Some high performers in product, process and business model that have re-engineered their supply chains, boosted product quality and rolled out lean six-sigma, do not easily reinvent themselves as leading innovators. They are better executors than innovators, and most succeed less through game-changing creativity than by optimising their existing businesses.


These companies, most likely, still struggle to meet their growth goals and seldom thrill their customers. No matter how committed, a CEO cannot single-handedly reconstitute a company for innovation. The entire top team must be on board, and the re-engineering efforts of retooling the management practices for innovation have to be managed by either an internal or outsourced strong, dynamic, knowledgeable leader.


Ainira’s founding team of serial entrepreneurs has a proven track record of multi-sector innovation that helped secure a number of exits to Fortune 100 and Global 500 companies. Besides ongoing business model and technology innovation and entrepreneurship, the Company is building on our years of client-service experience to provide consulting to a broad range of multi-industry organisations.


We are helping them build a far-reaching corporate vision and coalesce an action plan, which combine high-level aspirations with estimates of the value that innovation should generate to meet financial-growth objectives. Quantifying an innovation target for growth and making it an explicit part of future strategic plans solidify the importance for innovation, justify the time and money investment, and add accountability.


Over the past sixteen years, we have led dozens of innovation projects and have talked to hundreds of managers about the challenge of building in-house high performance innovation. Skills, tools, met­rics, processes, platforms, incentives, roles, and values all have to come together in one fine-tuned, supercharged, race-winning innovation machine.
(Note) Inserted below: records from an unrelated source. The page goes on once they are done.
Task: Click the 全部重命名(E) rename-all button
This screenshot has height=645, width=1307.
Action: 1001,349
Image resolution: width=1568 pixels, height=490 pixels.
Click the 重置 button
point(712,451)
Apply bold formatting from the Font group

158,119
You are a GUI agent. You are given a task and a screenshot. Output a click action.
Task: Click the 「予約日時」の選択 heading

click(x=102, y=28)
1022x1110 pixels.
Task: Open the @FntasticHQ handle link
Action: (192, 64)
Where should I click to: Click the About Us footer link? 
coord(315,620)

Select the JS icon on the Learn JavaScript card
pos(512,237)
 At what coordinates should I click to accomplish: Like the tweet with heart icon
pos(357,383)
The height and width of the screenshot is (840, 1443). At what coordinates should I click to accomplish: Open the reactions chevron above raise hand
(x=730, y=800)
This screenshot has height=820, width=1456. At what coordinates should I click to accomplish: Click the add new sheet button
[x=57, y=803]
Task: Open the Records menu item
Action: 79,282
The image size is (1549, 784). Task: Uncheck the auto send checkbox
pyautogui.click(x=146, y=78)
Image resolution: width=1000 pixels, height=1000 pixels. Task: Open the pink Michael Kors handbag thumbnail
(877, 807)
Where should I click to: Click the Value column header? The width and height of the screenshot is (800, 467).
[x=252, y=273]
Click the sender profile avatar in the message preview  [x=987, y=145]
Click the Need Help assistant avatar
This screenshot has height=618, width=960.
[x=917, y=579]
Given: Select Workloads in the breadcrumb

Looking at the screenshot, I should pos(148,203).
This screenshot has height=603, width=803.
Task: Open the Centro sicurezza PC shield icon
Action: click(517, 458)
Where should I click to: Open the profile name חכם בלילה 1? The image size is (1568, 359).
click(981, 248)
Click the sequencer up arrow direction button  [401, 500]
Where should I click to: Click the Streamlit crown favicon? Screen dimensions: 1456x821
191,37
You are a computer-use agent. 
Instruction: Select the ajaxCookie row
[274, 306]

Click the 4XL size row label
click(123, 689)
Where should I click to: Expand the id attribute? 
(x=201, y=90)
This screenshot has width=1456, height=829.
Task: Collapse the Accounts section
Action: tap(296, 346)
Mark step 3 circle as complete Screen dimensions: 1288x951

If your organisation is really serious about building such an innovation engine, then it needs to find a way to upgrade everyone’s innovation skills, agree on what counts as innovation, establish comprehen­sive metrics, hold leaders and consultants accountable for innovation, and retool its management processes so they foster innovation everywhere, all the time.


These cannot be isolated initiatives – they must work in harmony while being coordinated by experienced professionals. Do all this and you will have a company that can win, and win again, in the twenty-first century’s creative economy.